- _Prompt 1_
In the chat about Linux gaming, why does the colleague say it is hard to judge how Proton performance compares with Windows?
- _Prompt 2_
List every specific game title that the chat about Linux gaming names.
- _Prompt 3_
In the chat about Linux gaming, switch "glitchy" to "unstable" and write out the passage from "The only thing" to "number though, sorry.".

- _Text segment_
##############################
Used to be dual-boot Windows and Linux, and now is Linux exclusively. Understading that this is anecdotal, from one guy who admits that he hasn't played a LOT of stuff...

ME:
For the Steam games that work, whether natively in Linux, or via Proton, how good would you say the performance is relative to running straight on Windows?

COLLEAGUE:
Anecdotally, It's hard to say. Proton's gotten better over time, so performance has changed. There was only a handful of games I've played on both windows & linux on the same hardware (shoebox was dual-boot windows/linux for a while before I decided to run linux exclusively on it), and that machine was overkill hardware-wise for the games I played anyway: Borderlands 2, Fallout: New Vegas, etc.
The only thing I can say without hesitation is that Fallout 4 is markedly better on windows.

ME:
That's an odd kind of outlier..

COLLEAGUE:
It's just genuinely glitchy on linux

ME:
(insert sarcasm here): Fallout games are generally glitchy on Windows for about the first year or so, as well

COLLEAGUE:
But I've read that there's a general performance hit on Proton overall. Can't give a meaningful number though, sorry.
It's constantly changing, which is good

ME:
For the better, presumably...

COLLEAGUE:
Yeah, there are some regressions here and there but that's to be expected
ProtonDB shows how far it's come in such a short time.
No sarcasm necessary, that comment about Fallout stability is pretty on-point

ME:
lol
ProtonDB?

COLLEAGUE:
yeah it's just a tracking site for reports and game status: https://www.protondb.com/

ME:
kewl. I'm participating in that thread on Tom's Hardware, but with my "I heard from a guy.." expertise


COLLEAGUE:
Ah geez, well I have pretty limited exposure. Most of what I know about Proton comes from other people anyway.
I never looked into it, but there's gotta be a gaming channel that's covered testing proton vs. windows on the same hardware.

ME:
no worries, hence why I asked personal experience - I'm gonna delete the names, but copy-paste this bit of the conversation into the thread.

COLLEAGUE:
But since Proton's evolving, those metrics may even be out-of-date
actually scratch what I said about Borderlands 2. I think it has native linux support.
##############################
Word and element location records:
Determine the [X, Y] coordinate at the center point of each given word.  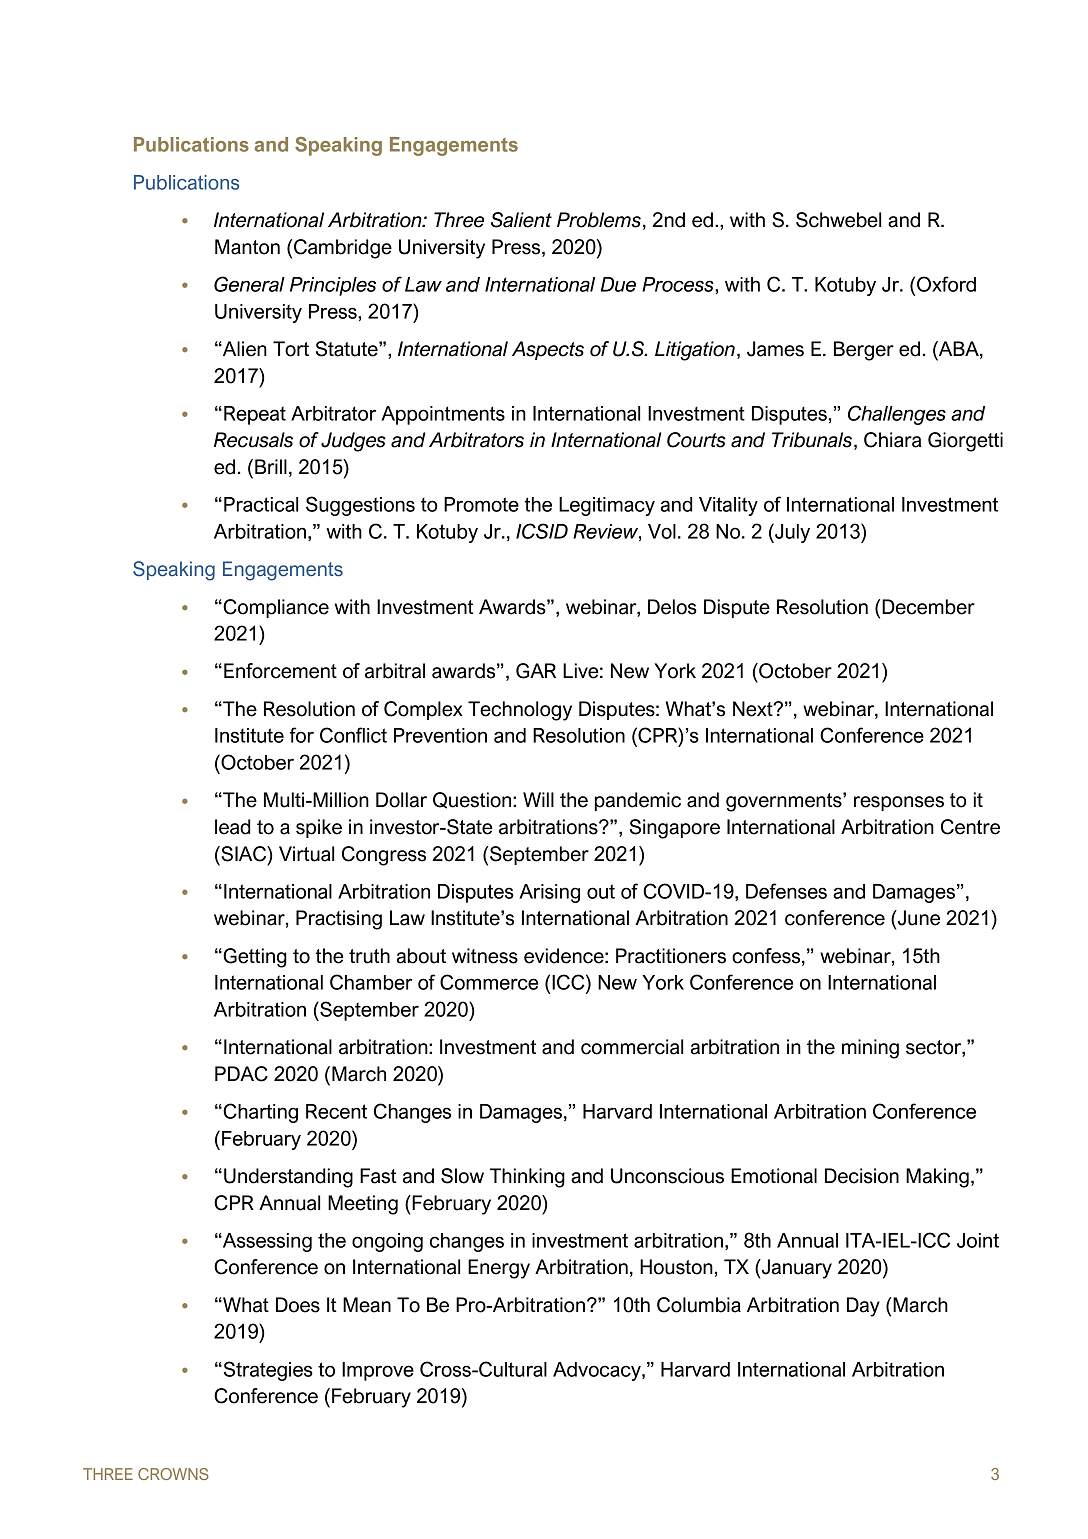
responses [899, 803]
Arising [549, 893]
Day [863, 1307]
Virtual [306, 854]
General [249, 284]
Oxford [946, 284]
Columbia [699, 1305]
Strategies [267, 1371]
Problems [599, 220]
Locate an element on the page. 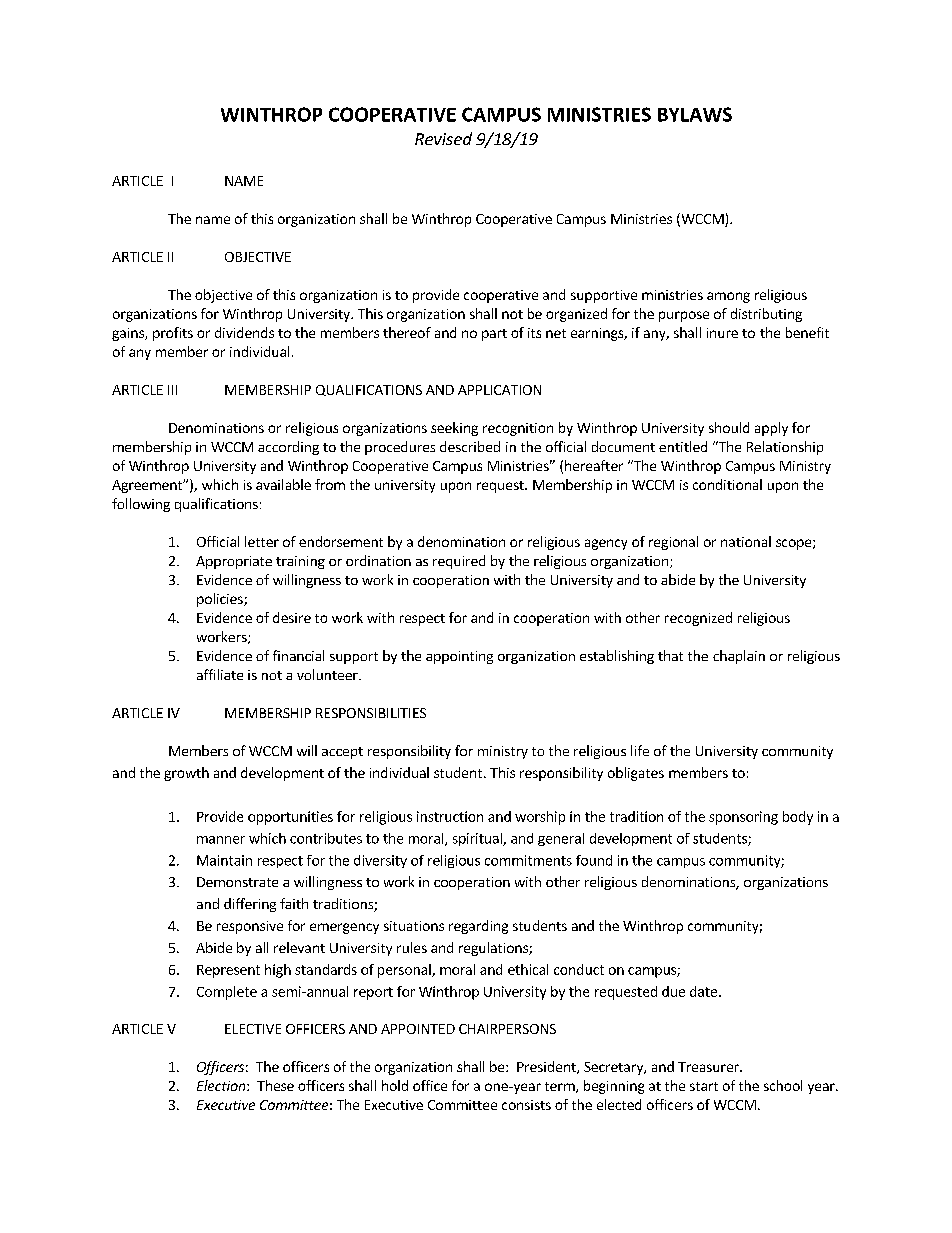  Revised is located at coordinates (443, 138).
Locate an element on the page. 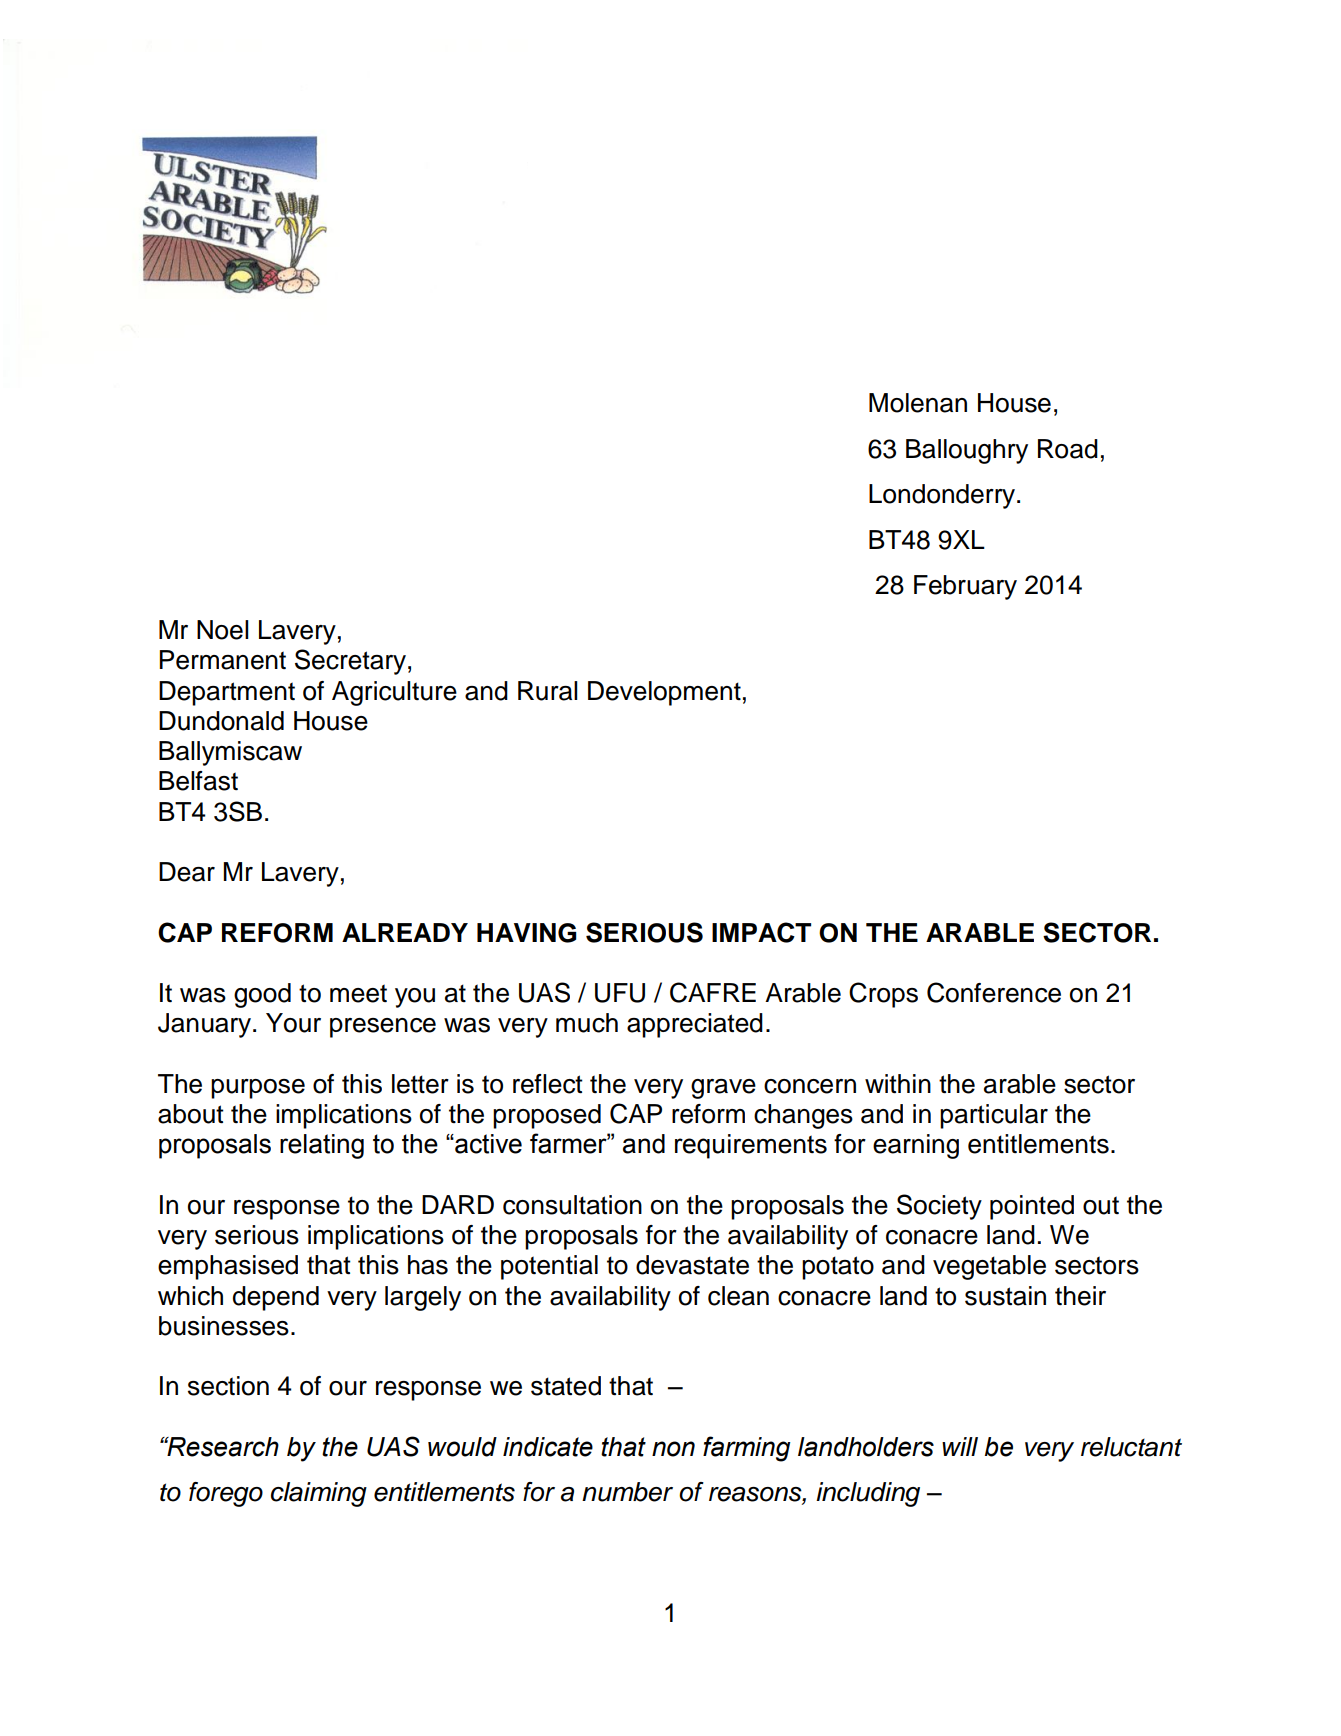 The height and width of the image is (1736, 1341). non is located at coordinates (673, 1449).
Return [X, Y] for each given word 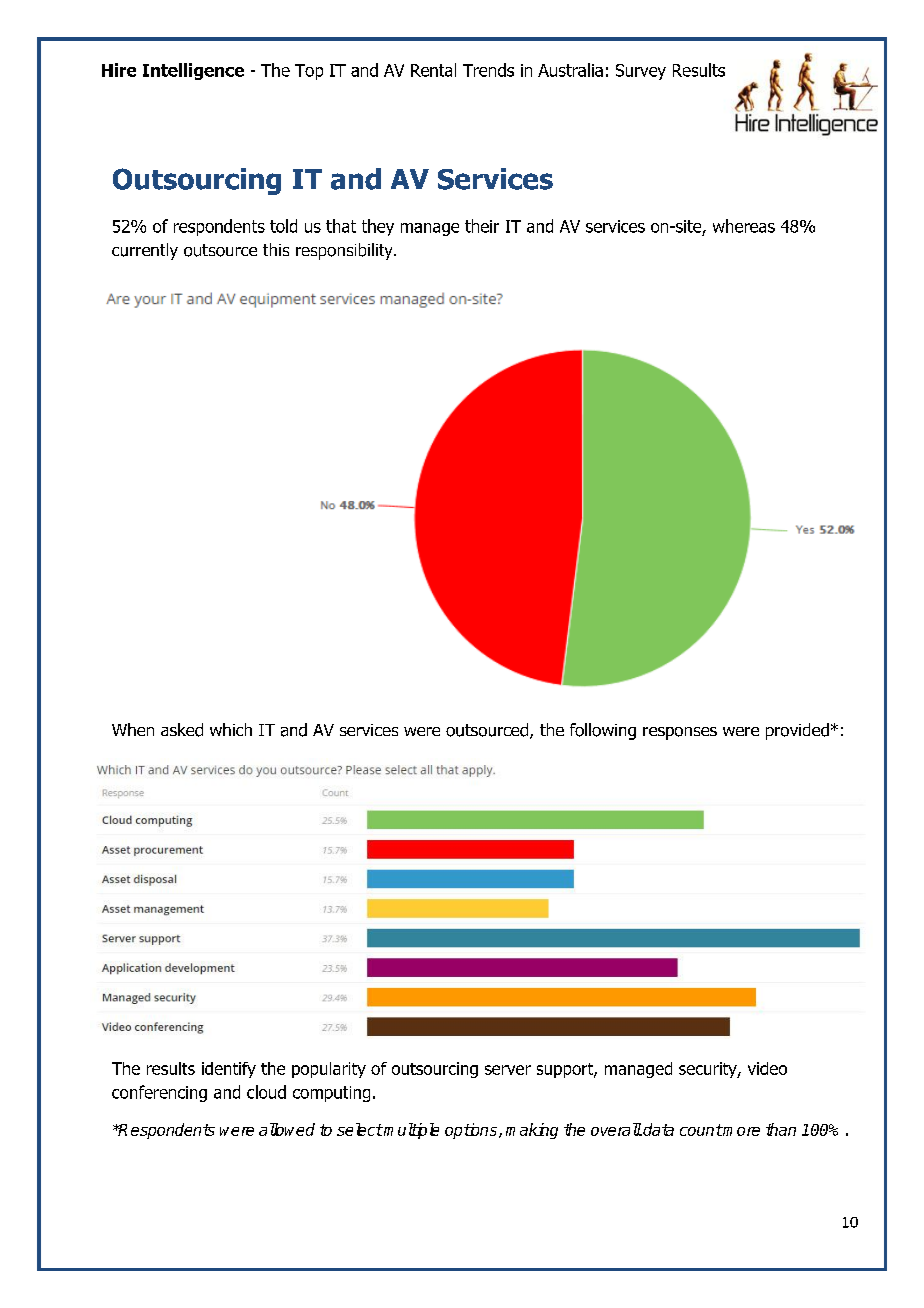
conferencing [159, 1093]
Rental [433, 70]
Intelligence [193, 71]
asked [182, 730]
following [603, 731]
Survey [641, 72]
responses [680, 733]
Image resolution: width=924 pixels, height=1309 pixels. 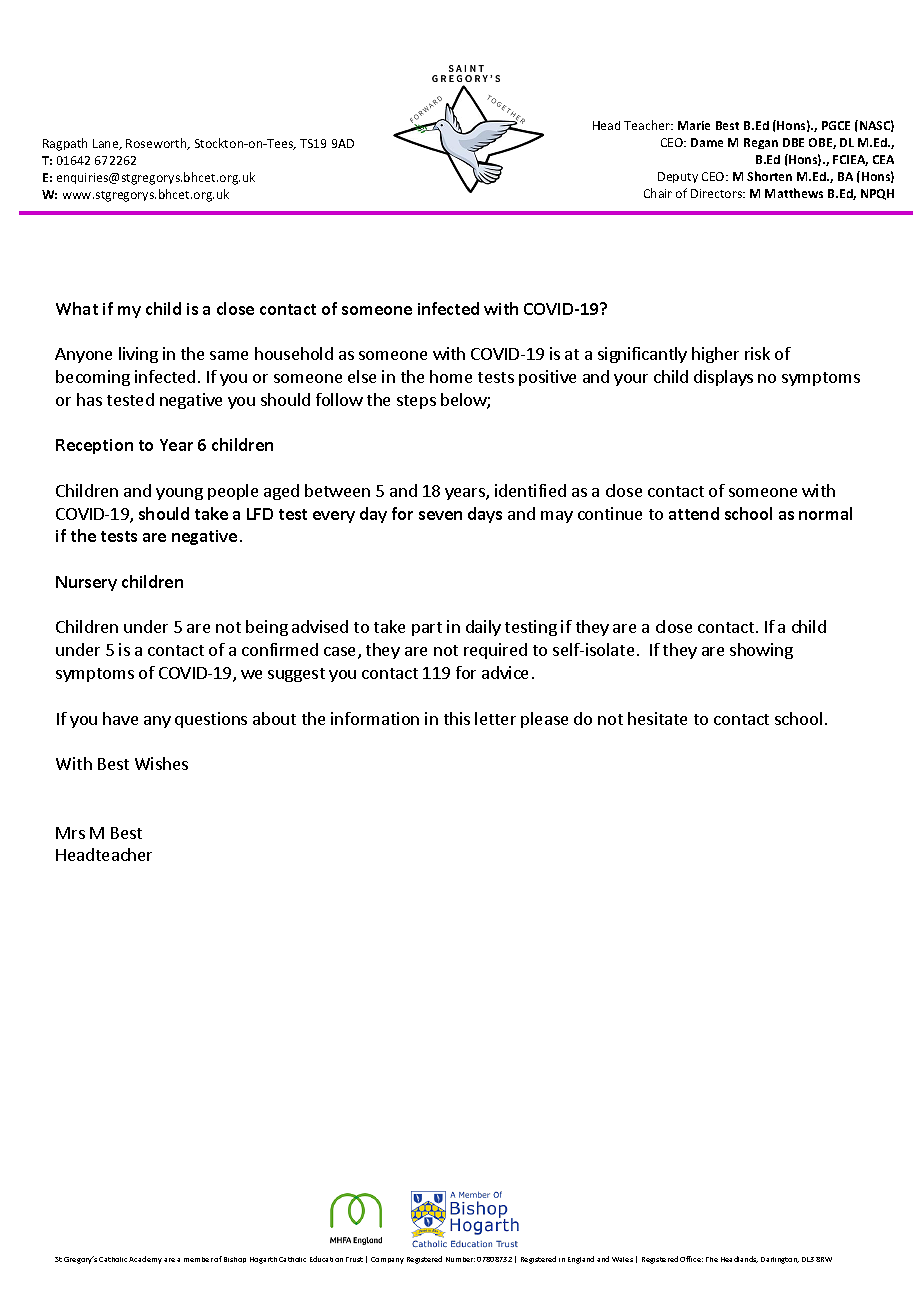 What do you see at coordinates (70, 833) in the page?
I see `Mrs` at bounding box center [70, 833].
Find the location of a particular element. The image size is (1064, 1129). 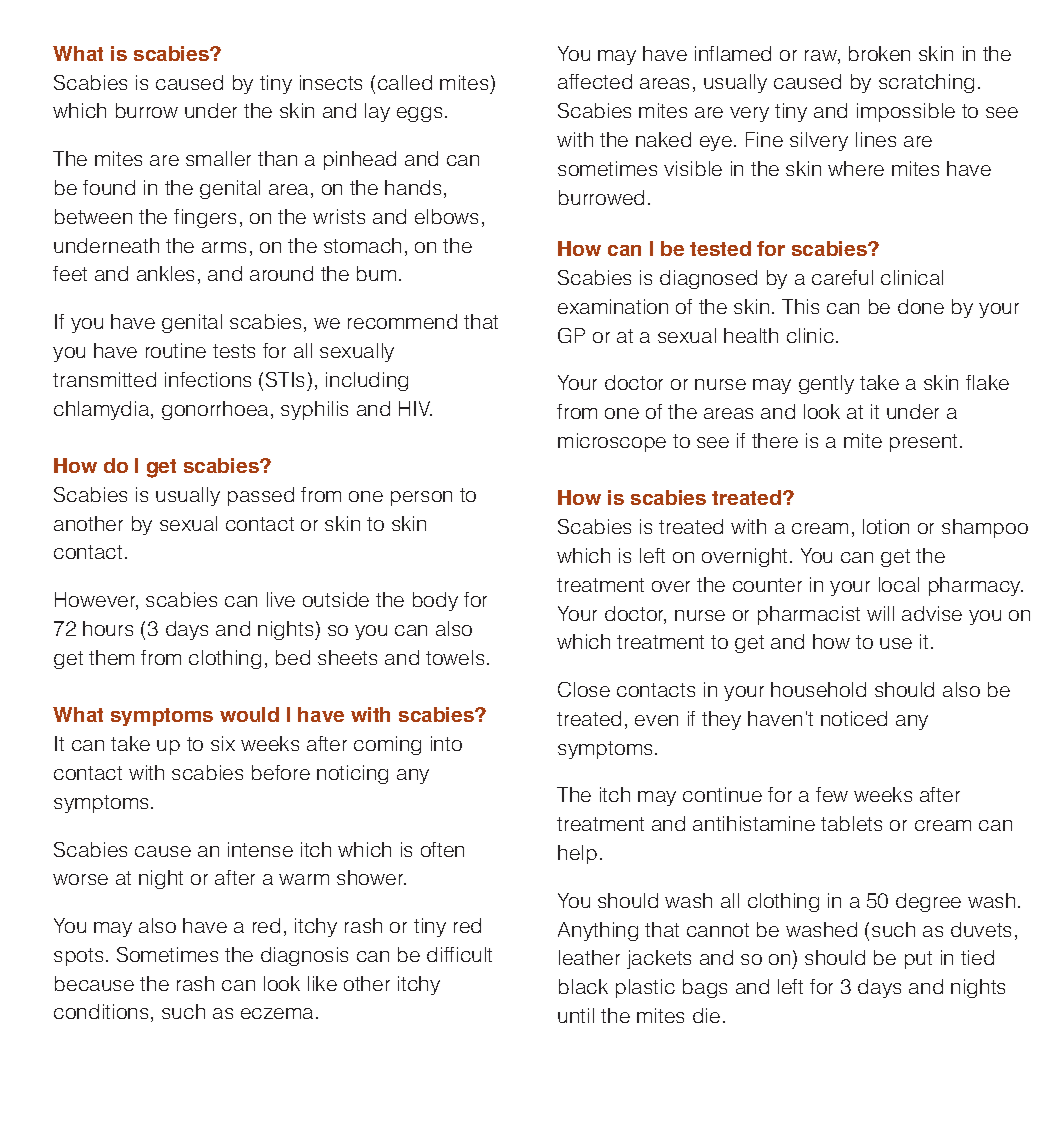

put is located at coordinates (918, 960).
##############################
- _Worked solution 1_
Proton has improved over time, so its performance keeps changing. The colleague also played only a handful of games on both Windows and Linux on the same hardware, and that machine was overkill for those games anyway.

- _Worked solution 2_
- Borderlands 2
- Fallout: New Vegas
- Fallout 4

- _Worked solution 3_
The only thing I can say without hesitation is that Fallout 4 is markedly better on windows.

ME:
That's an odd kind of outlier..

COLLEAGUE:
It's just genuinely unstable on linux

ME:
(insert sarcasm here): Fallout games are generally unstable on Windows for about the first year or so, as well

COLLEAGUE:
But I've read that there's a general performance hit on Proton overall. Can't give a meaningful number though, sorry.